What does this mean?   I am going to take a closer look at this as it may be one reason the US has been so resilient as a melting pot.   We believe we are entrepreneurial, innovative, and risk-takers.  We create these Hawthorne and Divided Classroom experiences artificially and our confidence levels are key to the success of our economy, currency and expectations.   The expectations create results as we put the right energy into what we are expected to do based on our own confidence and self-esteem.   Is this the secret to success.   Can we learn from eliminating our prejudices and understand that confidence is our success.   On a day, when Barack Obama projects more confidence than his opponent, prejudices will be put aside.   We all want to look up to a leader, like him or her and believe in a future.  

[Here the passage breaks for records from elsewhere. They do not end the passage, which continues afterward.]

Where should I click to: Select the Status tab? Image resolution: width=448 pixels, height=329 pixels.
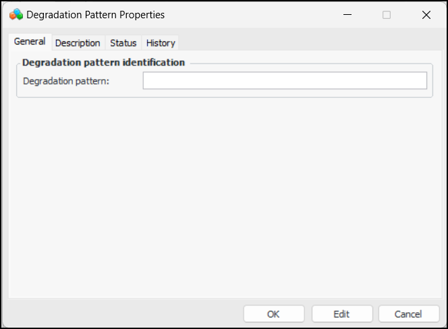[x=123, y=43]
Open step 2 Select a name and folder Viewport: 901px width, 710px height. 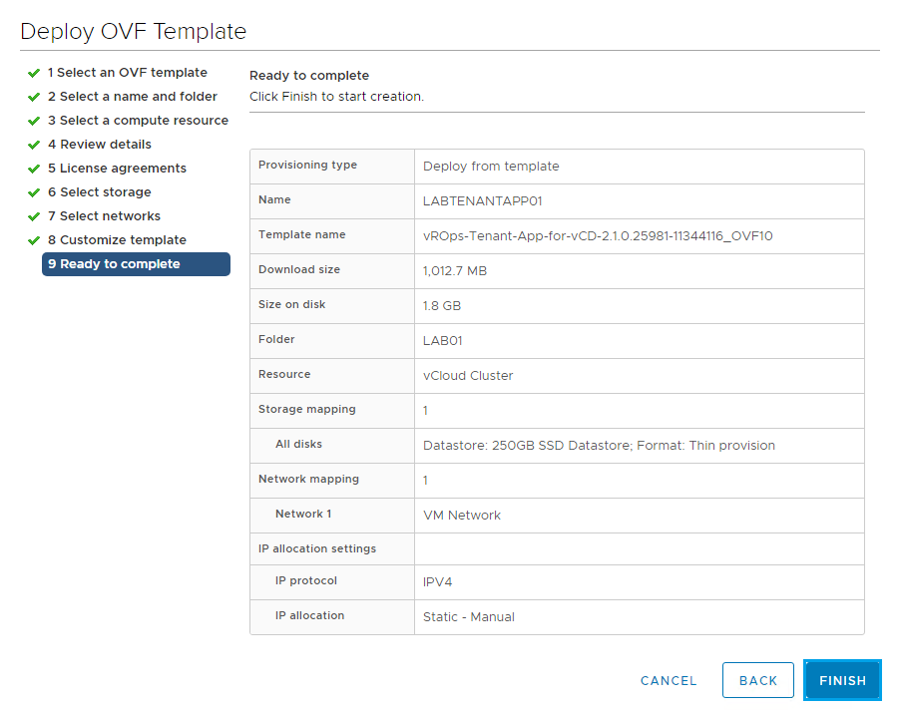point(132,97)
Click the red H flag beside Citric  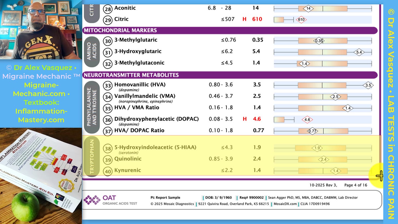point(245,19)
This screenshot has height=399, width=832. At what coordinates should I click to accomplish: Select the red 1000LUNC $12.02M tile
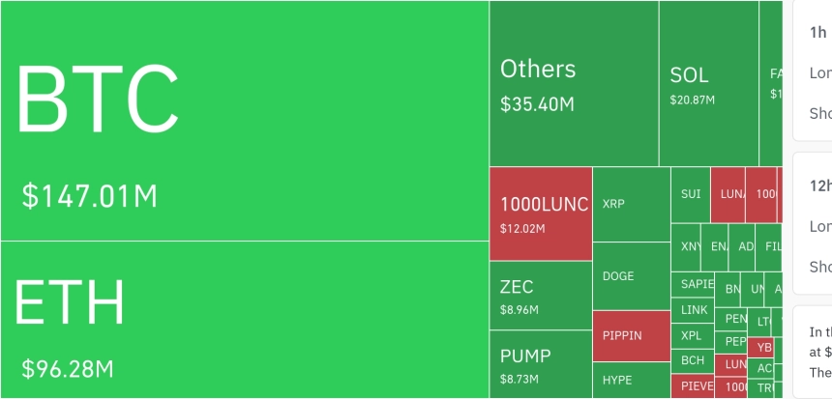540,214
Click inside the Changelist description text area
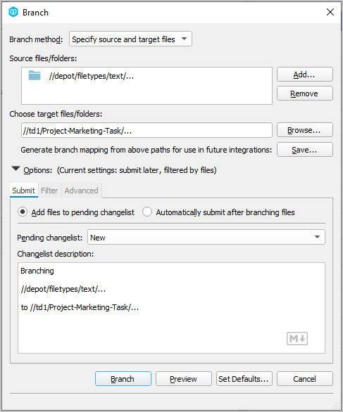 click(x=171, y=308)
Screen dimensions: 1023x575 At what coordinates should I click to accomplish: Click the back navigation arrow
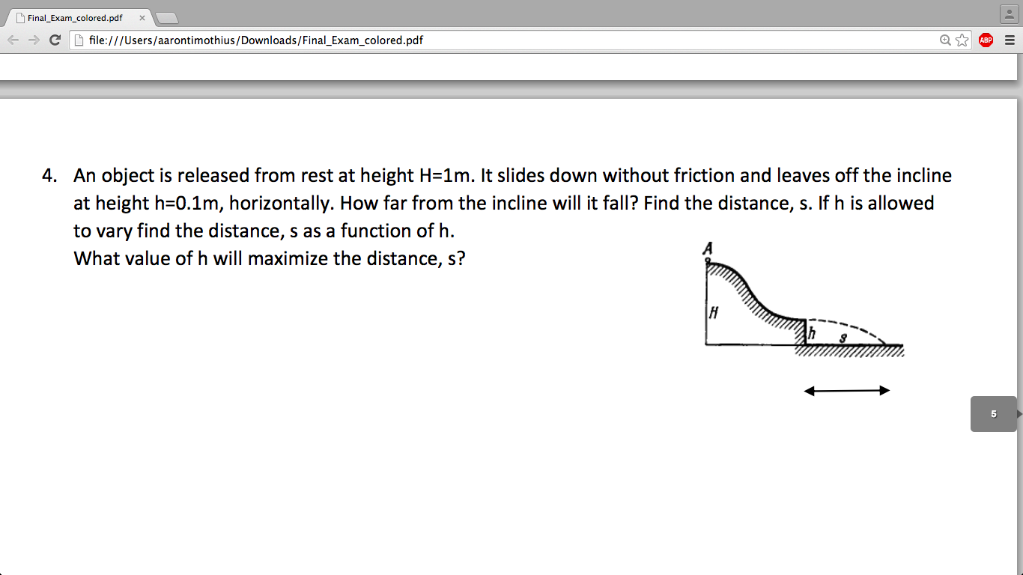[x=13, y=40]
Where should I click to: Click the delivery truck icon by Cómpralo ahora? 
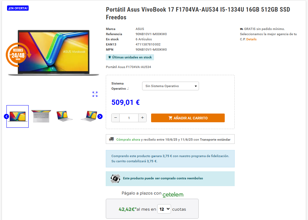click(x=111, y=139)
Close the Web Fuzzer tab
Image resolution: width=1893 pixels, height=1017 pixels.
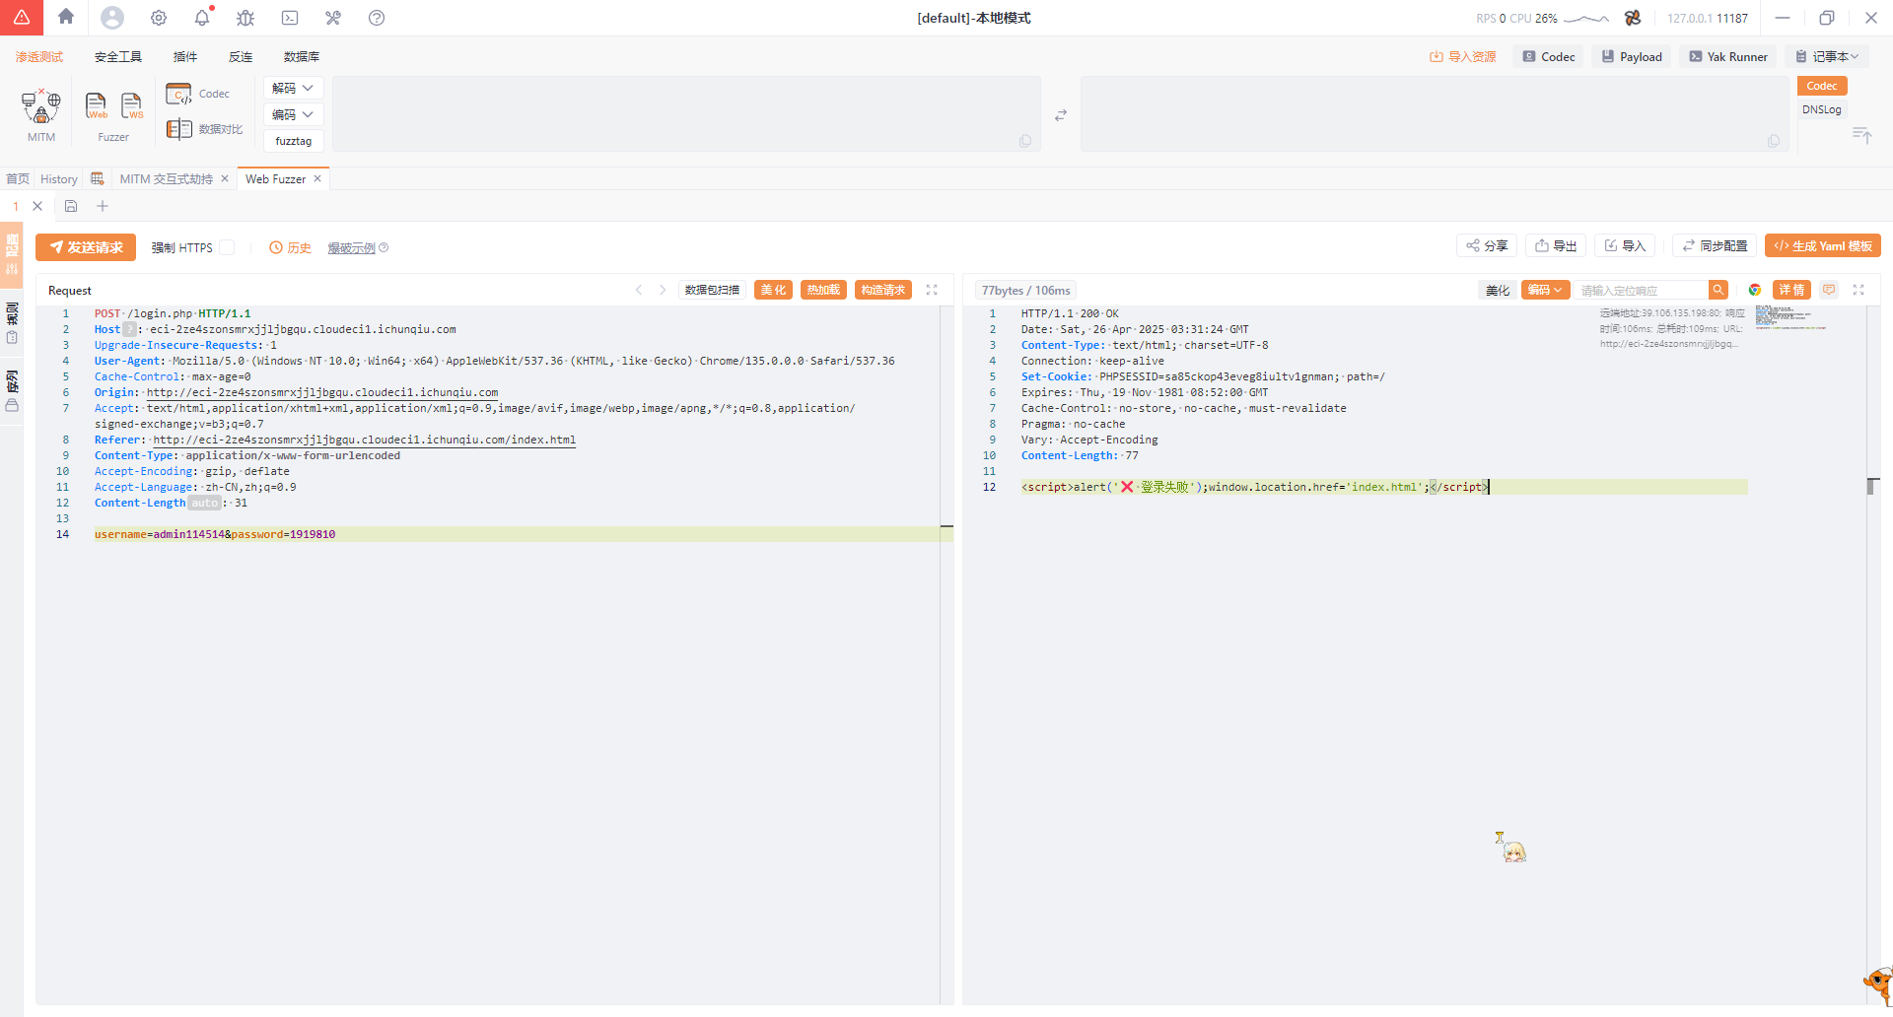click(317, 178)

Look for more insight into this as this sparks some interesting thoughts for me…

Share

The Hawthorne effect

Tuesday, November 4th, 2008

From Economist.com

Nov 3rd 2008

The Hawthorne effect is named after what was one of the most famous experiments (or, more accurately, series of experiments) in industrial history. It marked a sea change in thinking about work and productivity. Previous studies, in particular Frederick Taylor’s influential ideas, had focused on the individual and on ways in which an individual’s performance could be improved. Hawthorne set the individual in a social context, establishing that the performance of employees is influenced by their surroundings and by the people that they are working with as much as by their own innate abilities.

The experiments took place at Western Electric’s factory at Hawthorne, a suburb of Chicago, in the late 1920s and early 1930s. They were conducted for the most part under the supervision of Elton Mayo, an Australian-born sociologist who eventually became a professor of industrial research at Harvard.

The original purpose of the experiments was to study the effects of physical conditions on productivity. Two groups of workers in the Hawthorne factory were used as guinea pigs. One day the lighting in the work area for one group was improved dramatically while the other group’s lighting remained unchanged. The researchers were surprised to find that the productivity of the more highly illuminated workers increased much more than that of the control group.

The employees’ working conditions were changed in other ways too (their working hours, rest breaks and so on), and in all cases their productivity improved when a change was made. Indeed, their productivity even improved when the lights were dimmed again. By the time everything had been returned to the way it was before the changes had begun, productivity at the factory was at its highest level. Absenteeism had plummeted.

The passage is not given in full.